The CSV files contain a list of the object IDs, names and their licence state. The licence state should replicated what is shown in JOSM; thus 'Data Loss' indicates something expected to be removed come 1 April; whilst 'Possible Data Loss' indicates something expected to revert to an earlier state.

Since 11 March the numbers allow for "odbl=clean".

Warning: The numbers given below are for guidance but can't be taken as definitive. For example they don't take account of items changing from one type to another (eg. a tainted secondary road being changed to a trunk road will not show up as trainted trunk road), and quick history sometimes seems to rate things as ok when they show up (legitimately) in badmap.

UK Roads (18 March 2012: 2pm)

This is based on an original extract by Simon Poole which I've then updated using the quick history service to see how many can still be expected to be deleted.

primary 399
primary_link 14
trunk 128
trunk_link 15
total 556

A complete list is also available as a CSV file.

Motorway Junction Nodes (13 March 2012: PM)

This is a list of unique nodes at the start/end of ways tagged with highway=motorway. This therefore represents places where gaps will potential open in the motorway network because the node that joins the motorway to rest of the network is removed from the database.

Data Loss 14
Possible Data Loss 13

For comparison, based on my calculations, there are a total of 10,438 unique nodes at the start/end of motorway ways in the UK.

A complete list is also available as a CSV file.

London Tube Stations (8 March 2012)

Data Loss 50
Possible Data Loss 50

In other words 50 stations will disappear from the map, whilst 50 will change in some way.

A complete list is also available as a CSV file.

How the lists are created

The original UK main roads list was kindly provided by Simon Poole.

The tube station list was generated from an up to date extract of the UK. This extract was converted to o5m format using OSMConvert.
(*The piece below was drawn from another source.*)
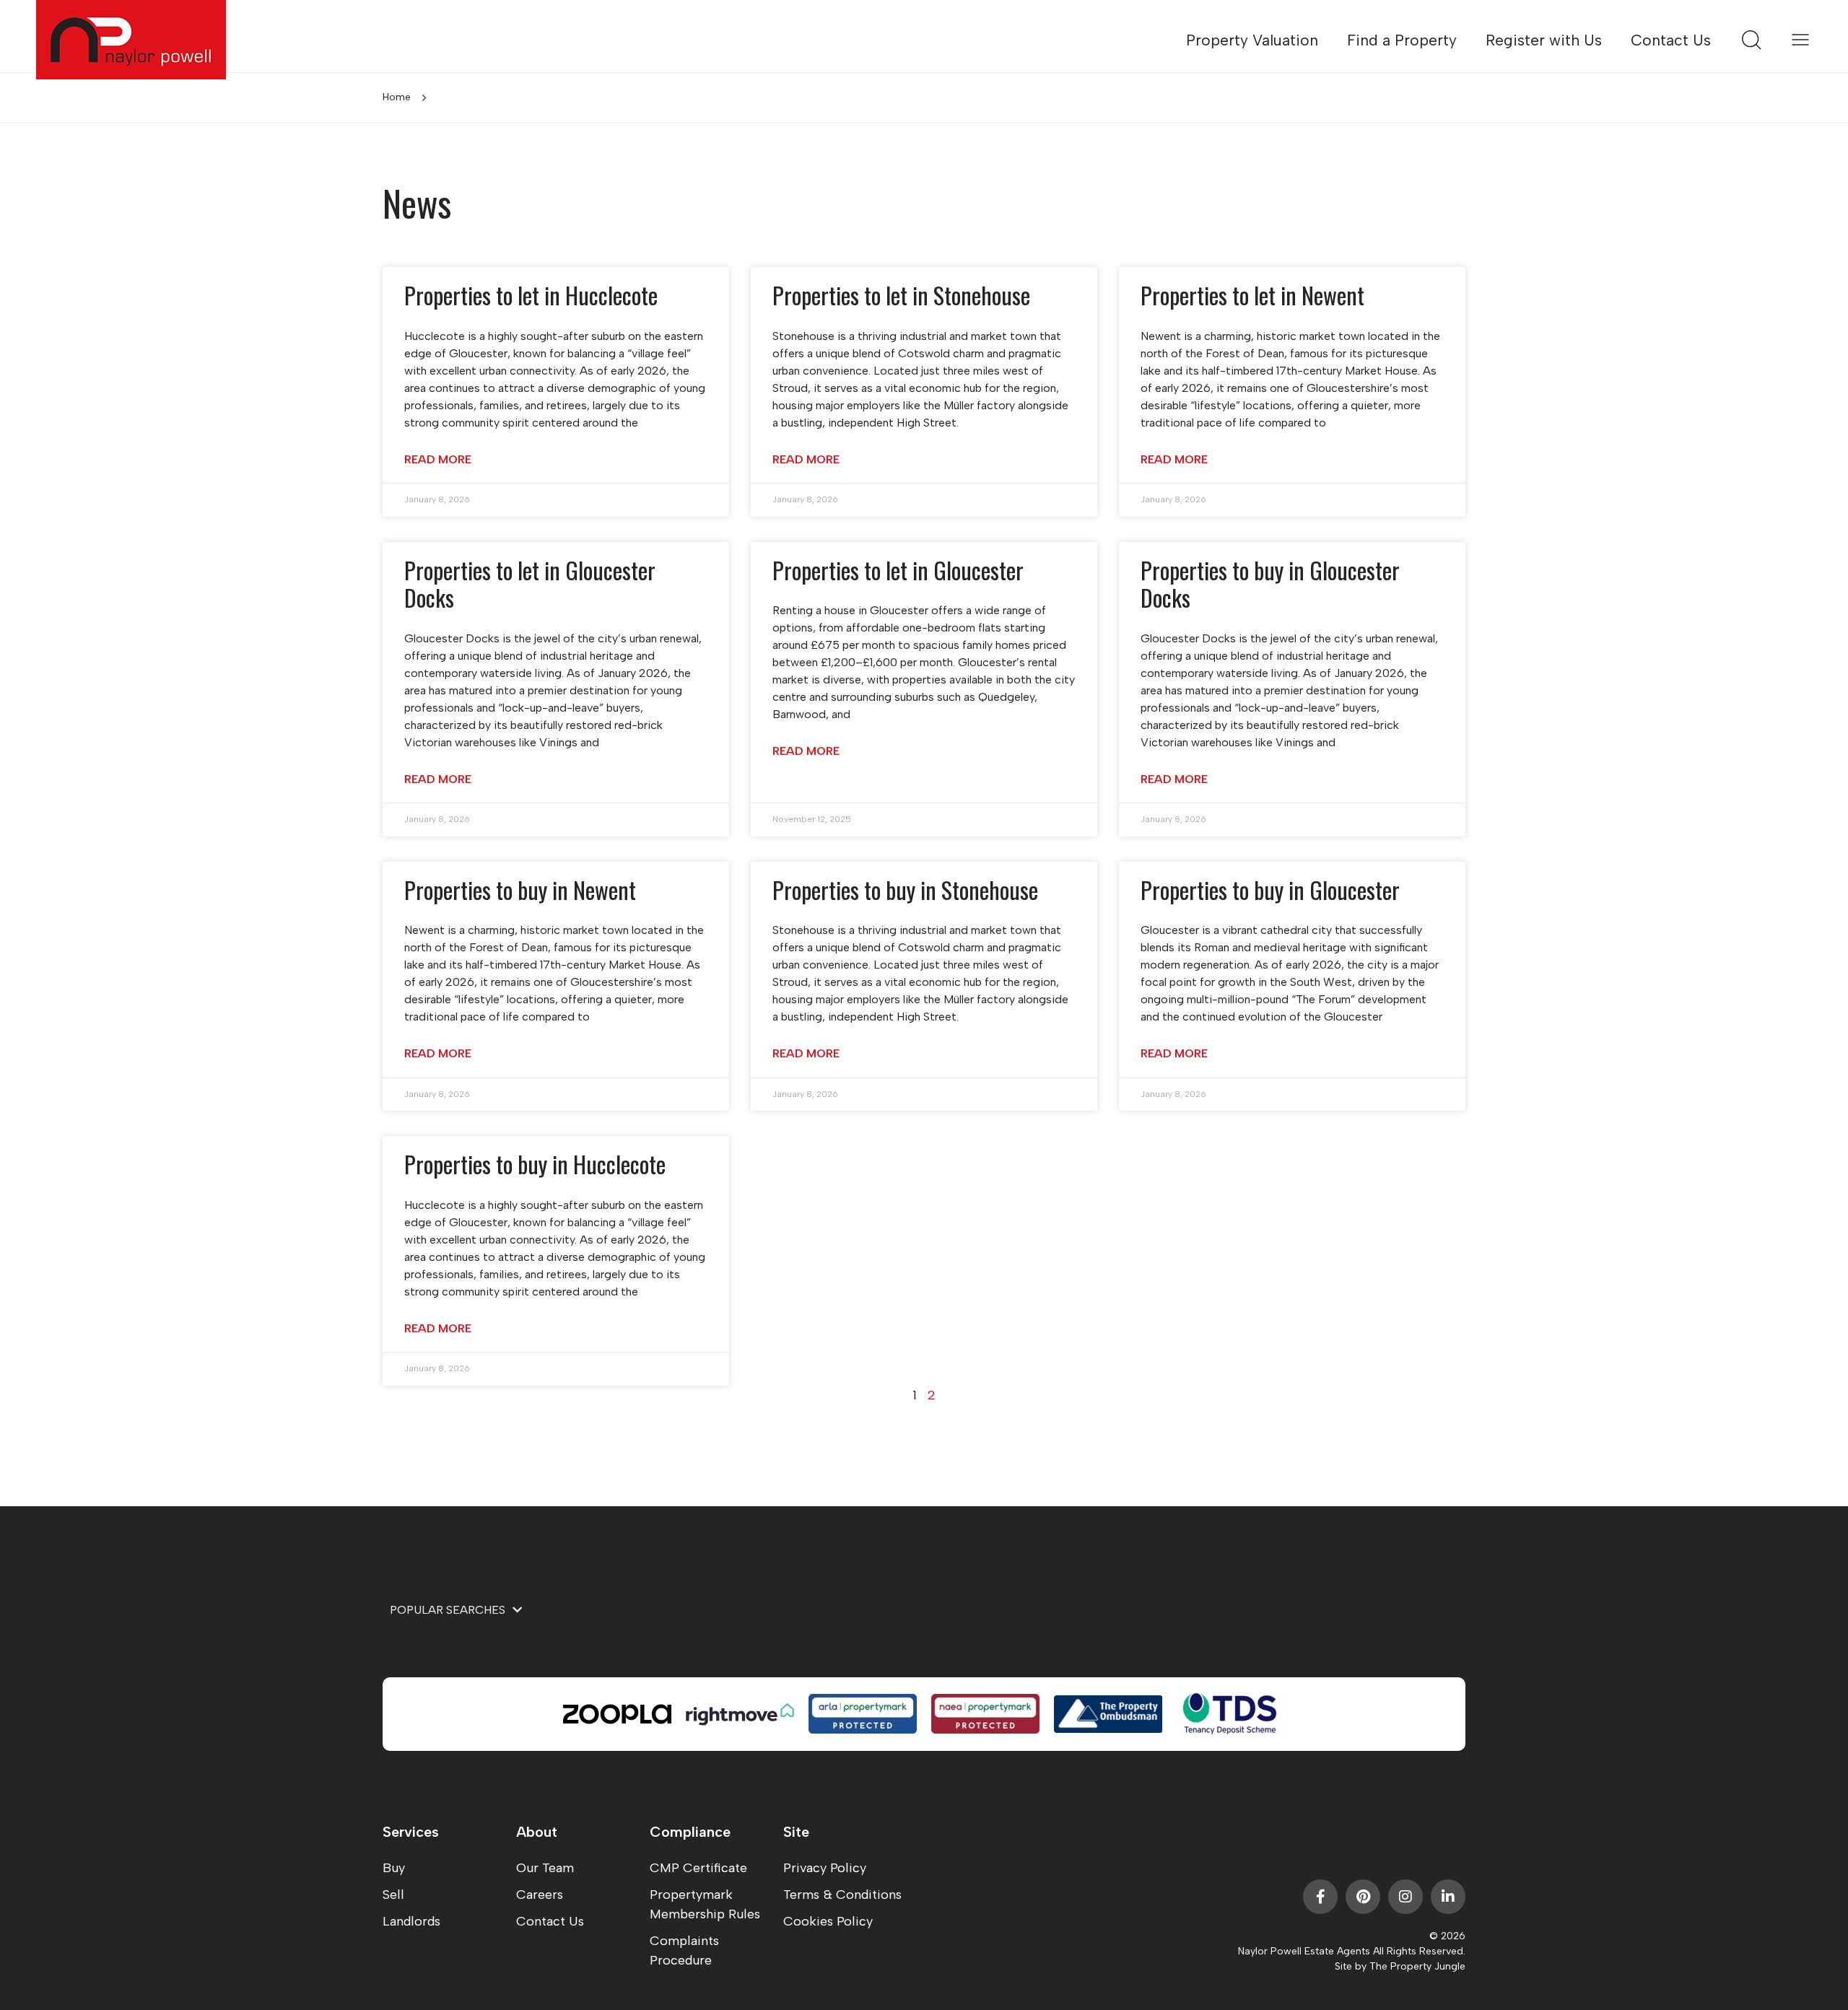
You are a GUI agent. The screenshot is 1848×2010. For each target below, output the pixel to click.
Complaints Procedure (684, 1950)
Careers (539, 1894)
A list of all tube stations was then generated using OSMFilter.

The motorway nodes list was generated from an up to date extract of the UK. This extract was converted to o5m format using OMSConvert. The motorway network was then extract using OSMFilter. (These steps give a more manageable file size for the next steps). XSL was then used to produce a list of all the nodes at the start and end of the ways. This list was then processed by an awk script to remove duplicates.
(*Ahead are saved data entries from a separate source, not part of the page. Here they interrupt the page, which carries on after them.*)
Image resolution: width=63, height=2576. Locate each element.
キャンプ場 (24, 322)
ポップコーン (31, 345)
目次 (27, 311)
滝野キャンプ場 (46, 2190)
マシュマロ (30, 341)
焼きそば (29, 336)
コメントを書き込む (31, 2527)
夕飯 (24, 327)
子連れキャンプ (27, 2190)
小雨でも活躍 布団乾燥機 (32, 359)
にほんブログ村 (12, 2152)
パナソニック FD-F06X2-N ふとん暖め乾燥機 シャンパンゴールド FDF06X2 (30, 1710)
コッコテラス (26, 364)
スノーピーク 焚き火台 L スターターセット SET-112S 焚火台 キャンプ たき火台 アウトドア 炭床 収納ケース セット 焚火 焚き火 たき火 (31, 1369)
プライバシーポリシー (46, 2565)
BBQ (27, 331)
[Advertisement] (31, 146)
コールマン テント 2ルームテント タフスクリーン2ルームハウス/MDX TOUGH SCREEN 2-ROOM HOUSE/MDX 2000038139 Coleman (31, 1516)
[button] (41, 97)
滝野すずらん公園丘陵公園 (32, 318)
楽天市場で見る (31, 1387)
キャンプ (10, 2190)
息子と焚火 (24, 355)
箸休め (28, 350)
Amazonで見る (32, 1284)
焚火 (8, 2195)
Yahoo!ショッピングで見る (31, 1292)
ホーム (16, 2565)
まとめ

The lists above are then placed into Excel. When the lists need to be updated a VBA macro is used which first queries the overpass api to see if the the object still exists in the database (or has an "obdl=clean" tag). The quick history service is then queried to get the current licence state.

It would be possible to generate other lists. Although please note that as the initial list of objects to watch has to go through overpass and the quick history service then this initial list should not be too large. If your initial list is likely to be large (eg. all UK roads !) you may need to ask Simon Poole to generate the initial list of bad objects before using my method.

Using the figures

The CSV files give a list of the objects and their IDs. Once possible way to use these is to load the CSV file into Excel, copy the column of IDs into a text editor, replace the line breaks with a copy, then using JOSM's Object Download functionality to download the problem cases.